Aos 21 anos, Léo Derik foi sentenciado por dois episódios de violência sexual; jogador poderá recorrer da decisão em liberdade.

Por Redação Primeira Hora News

Aos 21 anos, Léo Derik foi sentenciado por dois episódios de violência sexual; jogador poderá recorrer da decisão em liberdade.
Aos 21 anos, Léo Derik foi sentenciado por dois episódios de violência sexual; jogador poderá recorrer da decisão em liberdade.

O lateral-esquerdo Léo Derik, de 21 anos, promessa do elenco do Athletico Paranaense, foi condenado pela Justiça do Paraná a uma pena de 13 anos de reclusão em regime inicial fechado. A sentença foi proferida pela juíza Taís de Paula Scheer, do 2º Juizado de Violência Doméstica e Familiar contra a Mulher de Curitiba. O jogador foi responsabilizado por dois crimes de estupro cometidos contra sua ex-companheira.
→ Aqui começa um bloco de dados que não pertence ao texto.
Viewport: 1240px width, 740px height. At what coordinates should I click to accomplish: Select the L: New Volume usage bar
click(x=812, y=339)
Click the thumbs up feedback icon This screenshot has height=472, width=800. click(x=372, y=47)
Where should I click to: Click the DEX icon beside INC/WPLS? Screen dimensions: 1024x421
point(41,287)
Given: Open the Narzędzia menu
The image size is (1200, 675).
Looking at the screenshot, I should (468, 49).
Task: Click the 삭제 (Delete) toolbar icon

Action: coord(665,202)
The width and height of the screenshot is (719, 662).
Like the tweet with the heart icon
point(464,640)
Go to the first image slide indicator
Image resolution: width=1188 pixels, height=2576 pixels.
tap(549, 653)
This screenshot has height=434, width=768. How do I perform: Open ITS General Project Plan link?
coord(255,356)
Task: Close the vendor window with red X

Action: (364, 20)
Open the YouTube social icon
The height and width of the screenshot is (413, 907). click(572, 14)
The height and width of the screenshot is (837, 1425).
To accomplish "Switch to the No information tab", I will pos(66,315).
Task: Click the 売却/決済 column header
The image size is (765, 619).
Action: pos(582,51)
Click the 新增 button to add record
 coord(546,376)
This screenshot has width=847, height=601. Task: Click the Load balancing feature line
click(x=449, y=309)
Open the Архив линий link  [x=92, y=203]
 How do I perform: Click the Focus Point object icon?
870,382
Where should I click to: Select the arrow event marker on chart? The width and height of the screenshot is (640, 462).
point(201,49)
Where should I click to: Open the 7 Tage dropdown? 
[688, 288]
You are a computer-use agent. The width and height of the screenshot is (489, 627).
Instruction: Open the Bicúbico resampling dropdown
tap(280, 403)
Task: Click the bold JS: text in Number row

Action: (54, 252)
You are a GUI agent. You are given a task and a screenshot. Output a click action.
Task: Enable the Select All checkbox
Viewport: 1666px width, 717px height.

Além da pena privativa de liberdade, fixada em 6 anos e 6 meses para cada um dos episódios relatados, a magistrada determinou o pagamento de R$ 20 mil em indenização por danos morais à vítima, acrescidos de juros e correção monetária. Por se tratar de uma decisão em primeira instância, a Justiça concedeu ao atleta o direito de responder aos recursos em liberdade.

Detalhes das denúncias e embasamento da sentença

Segundo o processo, os episódios de violência sexual ocorreram na capital paranaense. O primeiro caso foi registrado em 16 de dezembro de 2023, quando o jogador teria imobilizado a vítima e impedido sua resistência durante a relação. O segundo episódio ocorreu em 4 de fevereiro de 2024, acompanhado de agressões físicas, incluindo tapas e um soco.

Em seu depoimento, a ex-companheira relatou ter solicitado repetidamente o fim das investidas e revelou consequências psicológicas graves após os fatos, como crises de ansiedade e pânico que a obrigaram a trancar a faculdade.

Embora os laudos periciais tenham sido inconclusivos por conta do tempo decorrido entre as ocorrências e os exames, a magistrada considerou o relato da vítima coerente, firme e respaldado por depoimentos de testemunhas e documentos médicos. Curiosamente, o Ministério Público havia solicitado a absolvição por considerar o conjunto probatório insuficiente, mas o entendimento da juíza apontou para a condenação.

Manifestação do clube e da defesa

Em nota oficial divulgada em suas redes sociais, o Athletico Paranaense confirmou que tomou conhecimento do veredito. O clube reforçou que, por tramitar em segredo de Justiça e tratar-se de uma decisão de primeira instância passível de recurso, não fará comentários sobre os fatos e aguardará o trâmite legal observando as garantias do processo.

A defesa técnica de Léo Derik expressou surpresa com a sentença e reiterou a inocência do atleta. Os advogados afirmaram que as relações foram consensuais e confirmaram que recorrerão ao Tribunal de Justiça do Estado do Paraná (TJ-PR) para reverter a condenação.